4. ELBOW PROBLEMS - EPICONDYLITIS

Tennis elbow affects the lateral epicondyle in the common extensor origin at the lateral epicondyle. Golfer's elbow affects the common flexor origin at the medial epicondyle.

The important fact is that a number of such tendons take origin from these prominences. Degenerative changes at either of these sites can cause pain and tenderness over the elbow, termed epicondylitis.

They are often associated with over-use activities such as racquet sports.

Although the name suggests an inflammatory cause, histology of the affected tissue reveals degenerative changes.

Lateral epicondylitis

Tennis elbow is nine times more common than golfer's elbow, and is caused by over-use activities, classically playing the backhand in tennis. It tends to affect the dominant elbow.

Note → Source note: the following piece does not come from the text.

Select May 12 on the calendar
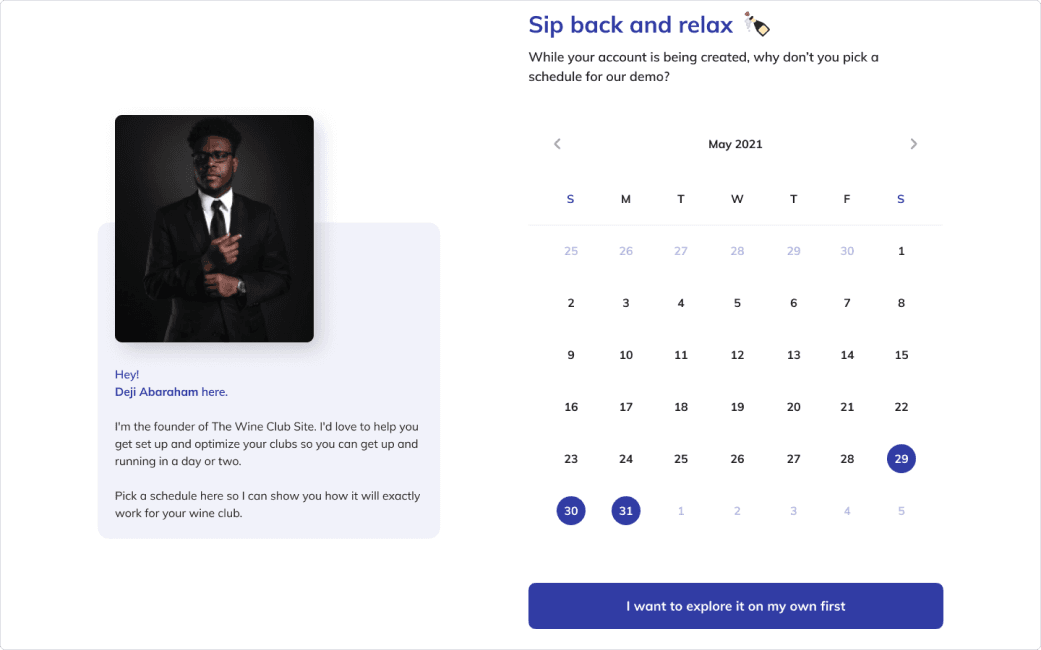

If the pain radiates down the forearm, consider the possibility of involvement of the posterior interosseous nerve. The main tests are the detection of tenderness over the lateral epicondyle and pain on resisted extension of the middle finger. There is also pain when trying to lift up a chair with outstretched hands.

Medial epicondylitis

Golfer's elbow is much less common than lateral epicondylitis, and tends to occur in the non-dominant elbow.

There may be an associated ulnar nerve entrapment, with paraesthesia in the little finger and medial aspect of the palm.

Just about any treatment works, since 90 per cent of cases resolve within 12 months. Active treatments include ultrasound, physiotherapy and steroid injections.

Less convincing treatments include acupuncture and vitamins. Surgical treatment can be offered to the 10 per cent that do not resolve within 12 months.

This involves excising an ellipse of degenerative tissue from the tender area.

About 90 per cent of patients improve following this procedure, but it may take six to 12 months.

OA of the elbow OA of the elbow usually occurs in men following heavy repetitive strain, such as in weight lifters. There is pain when the elbow is fully extended.

Carrying even a light item such as an empty briefcase with the elbow fully extended may be very painful.

Loose bodies

Loose bodies result from osteochondritis dessicans, acute or repetitive trauma, or may be idiopathic. Loose pieces of cartilage may grow in size once they become trapped within the joint. They may cause joint snapping, locking or catching.

Surgical removal can be performed arthroscopically or through an open procedure. Results are usually excellent, unless the loose bodies are associated with painful OA.

KEY POINTS

- Tennis elbow is nine times more common than golfer's elbow.

- The name epicondylitis suggests inflammation, but histology only reveals degenerative changes.

- Surgical treatment can be offered to the 10 per cent that do not resolve within 12 months.

- Loose bodies may cause joint snapping, locking or catching.

5. BRACHIAL PLEXUS INJURIES

A complete brachial plexus injury is a particularly distressing injury for the patient.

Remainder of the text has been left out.